How Health Probes Work

The Concept: Load balancer acts like a doctor doing checkups:
  • Every 15-30 seconds: “Are you healthy?”
  • Server responds: “Yes, I’m fine!” → Stays in rotation
  • Server doesn’t respond: (Marked unhealthy after 2-3 failures) → Removed from rotation

Azure Load Balancer Health Probes (Simple)

{
  "protocol": "TCP",
  "port": 80,
  "intervalInSeconds": 15,
  "numberOfProbes": 2
}
Translation:
  • Every 15 seconds, try to connect to port 80
  • If 2 consecutive failures → Mark server unhealthy
  • Marks unhealthy after: 2 × 15s = 30 seconds
TCP vs HTTP Probes: TCP Probe (Basic):
  • Question: “Is port 80 open?”
  • Server: “Yes, port is open” ✅
  • Problem: Port might be open, but app crashed!
HTTP Probe (Better):
  • Question: “GET /health → Give me HTTP 200 OK”
  • Server: “HTTP 200 OK” ✅
  • Better: Confirms app is actually responding
Example Scenario:
Time 0:00 - Server C crashes
Time 0:15 - Health probe #1 fails
Time 0:30 - Health probe #2 fails → Marked unhealthy
Time 0:30 - Load balancer stops sending traffic to Server C

Timeline: 30 seconds of potential errors before removal

Application Gateway Health Probes (Advanced)

{
  "protocol": "Http",
  "path": "/health",
  "interval": 30,
  "timeout": 30,
  "unhealthyThreshold": 3,
  "statusCodes": ["200-399"]
}
Translation:
  • Every 30 seconds, send GET /health
  • If server doesn’t respond in 30 seconds → Timeout
  • If 3 consecutive failures → Mark unhealthy
  • Marks unhealthy after: 3 × 30s = 90 seconds
Why This Is Smarter: You can create a /health endpoint that checks everything:
// /health endpoint
app.get('/health', async (req, res) => {
  // Check if database is connected
  const dbOk = await checkDatabase();

  // Check if Redis is connected
  const redisOk = await checkRedis();

  // Check if external API is reachable
  const apiOk = await checkExternalAPI();

  if (dbOk && redisOk && apiOk) {
    return res.status(200).send('Healthy');
  } else {
    return res.status(503).send('Unhealthy');
  }
});
Result:
  • Port might be open ✅
  • App might be running ✅
  • But if database is down → Health check fails → Server removed from rotation ✅
[!WARNING] Gotcha: Health Probe IPs Health probes come from Azure’s internal IP range 168.63.129.16. You MUST allow this IP in your NSG, or all backends will be marked unhealthy! Visual:
Your NSG Rules:
1. Allow traffic from Front Door IP ranges ✅
2. Deny all other traffic ❌

Result:
- User traffic → Allowed ✅
- Health probes from 168.63.129.16 → BLOCKED ❌
- All servers marked unhealthy
- 502 errors for all users!
Common Mistake #3: Blocking Health Probe IP Real-World Example: A team locked down their NSG to only allow traffic from Front Door IP ranges:
NSG Rules (WRONG):
1. Allow: Front Door IPs → Port 80 ✅
2. Deny: All other traffic ❌

Health Probes:
Source: 168.63.129.16 (Azure internal)
Destination: Port 80
Result: BLOCKED by rule #2 ❌

Application Gateway:
- Server A: Health probe blocked → Marked unhealthy ❌
- Server B: Health probe blocked → Marked unhealthy ❌
- Server C: Health probe blocked → Marked unhealthy ❌
- All backends unhealthy → 502 errors for all users!
The Fix:
NSG Rules (CORRECT):
1. Allow: 168.63.129.16 → Port 80 (health probes) ✅
2. Allow: Front Door IPs → Port 80 (user traffic) ✅
3. Deny: All other traffic ❌
The Cost:
  • Incident duration: 4 hours
  • Users affected: 500,000
  • Revenue lost: $2.8M
  • Prevention: One extra NSG rule (free!)

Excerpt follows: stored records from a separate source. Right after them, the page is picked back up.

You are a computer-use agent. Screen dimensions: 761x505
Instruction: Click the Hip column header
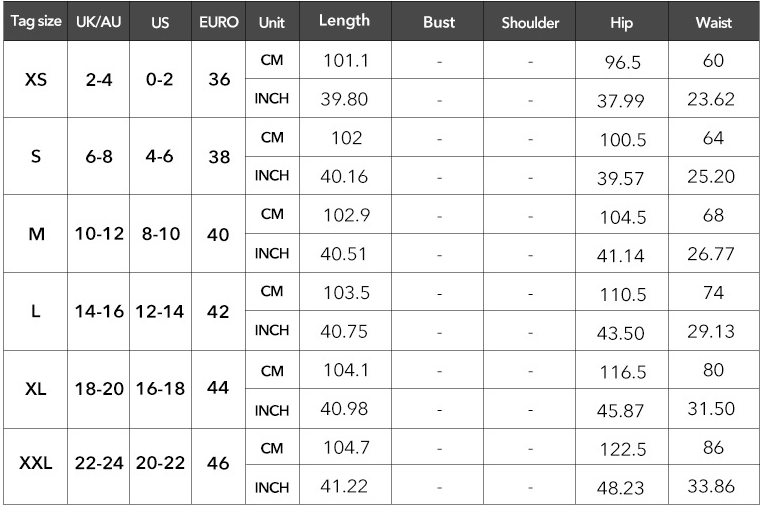pos(622,21)

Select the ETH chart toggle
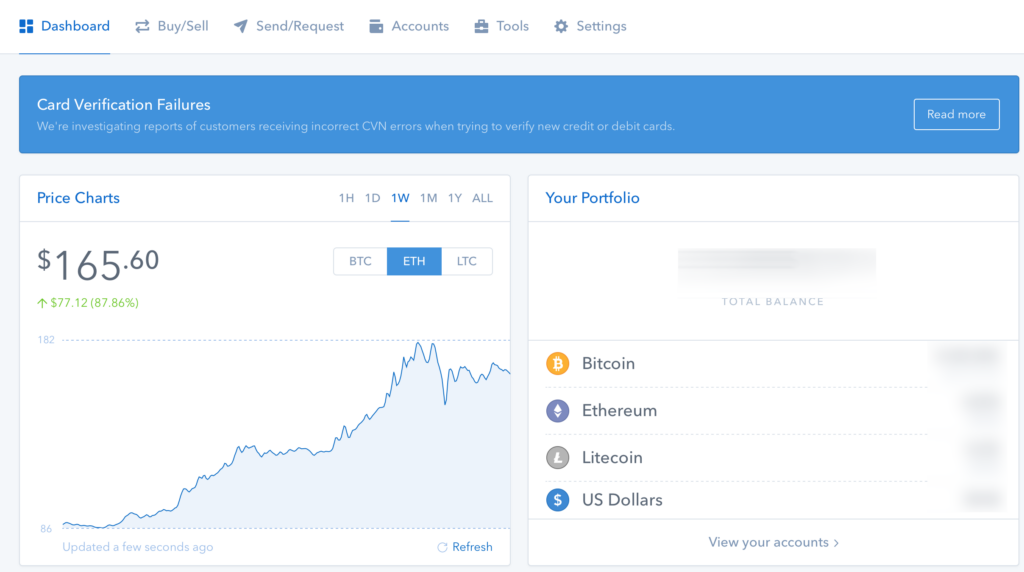coord(414,261)
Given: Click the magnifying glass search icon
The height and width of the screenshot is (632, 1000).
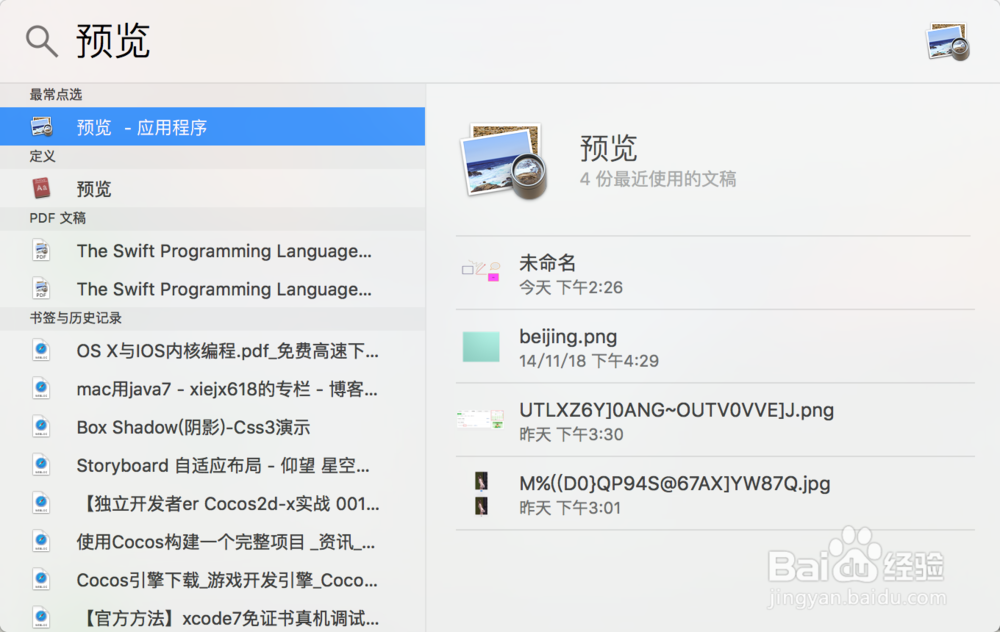Looking at the screenshot, I should click(x=40, y=40).
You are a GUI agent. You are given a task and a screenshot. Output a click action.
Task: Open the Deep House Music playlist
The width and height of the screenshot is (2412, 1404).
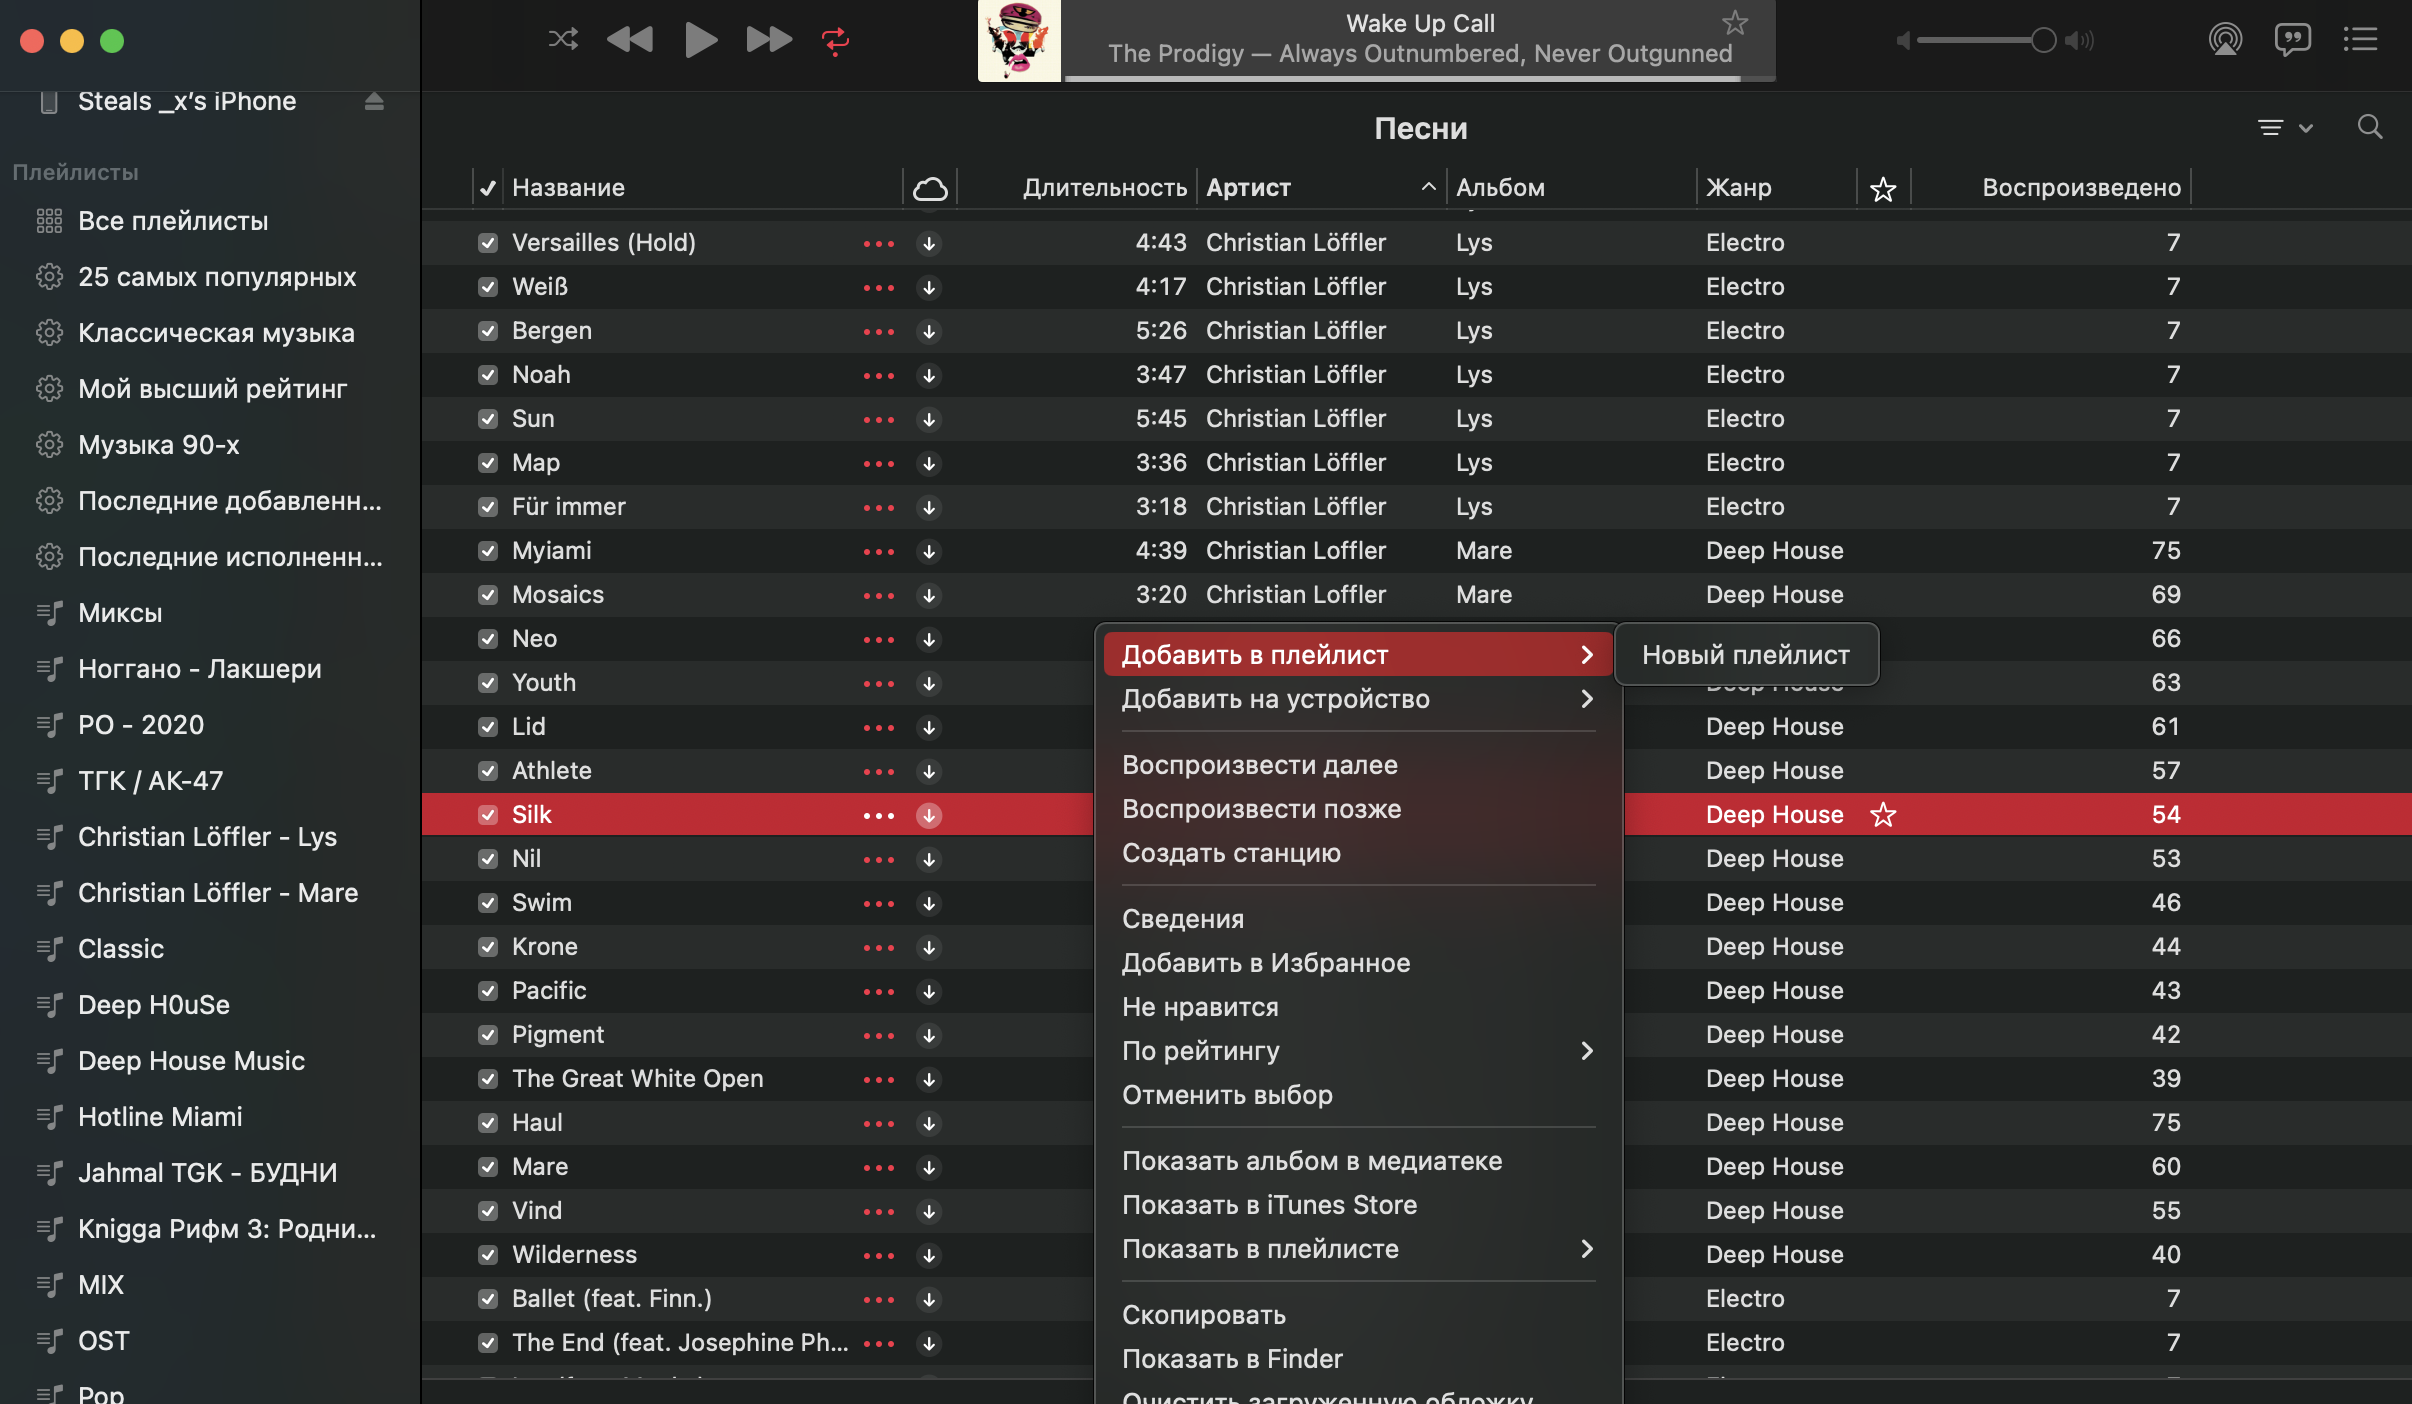[x=191, y=1061]
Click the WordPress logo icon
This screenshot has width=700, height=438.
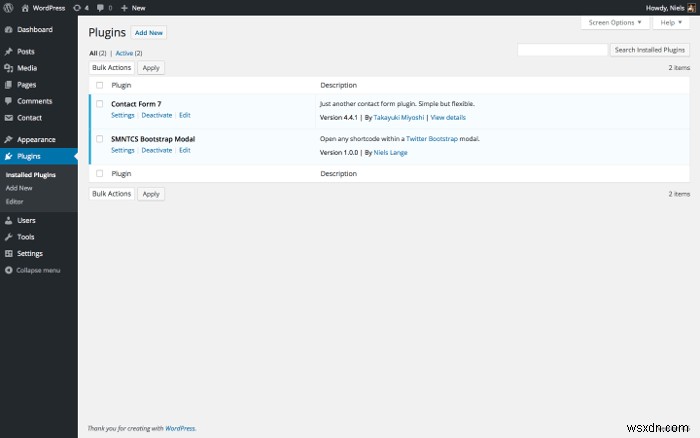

Connection Draining: Gracefully Shutting Down Backends

Problem: You deploy a new version. Azure removes the old VM from the load balancer pool, but it has 50 active connections processing long-running API requests. If you immediately kill the VM, those requests fail.

Azure Load Balancer

az network lb rule update \
  --lb-name myLB \
  --name myRule \
  --floating-ip true \
  --idle-timeout 30
  • Idle Timeout: After 30 minutes of inactivity, connection is closed.
  • No Graceful Draining: Azure Load Balancer doesn’t support draining. Use a rolling update strategy.

Application Gateway

{
  "connectionDraining": {
    "enabled": true,
    "drainTimeoutInSec": 300
  }
}
  • How it works: When you remove a backend, App Gateway stops sending new requests to it, but allows existing connections to finish for up to 300 seconds.
[!TIP] Best Practice: Set drain timeout to your P99 request latency. If 99% of requests finish in 10 seconds, set drain timeout to 15s.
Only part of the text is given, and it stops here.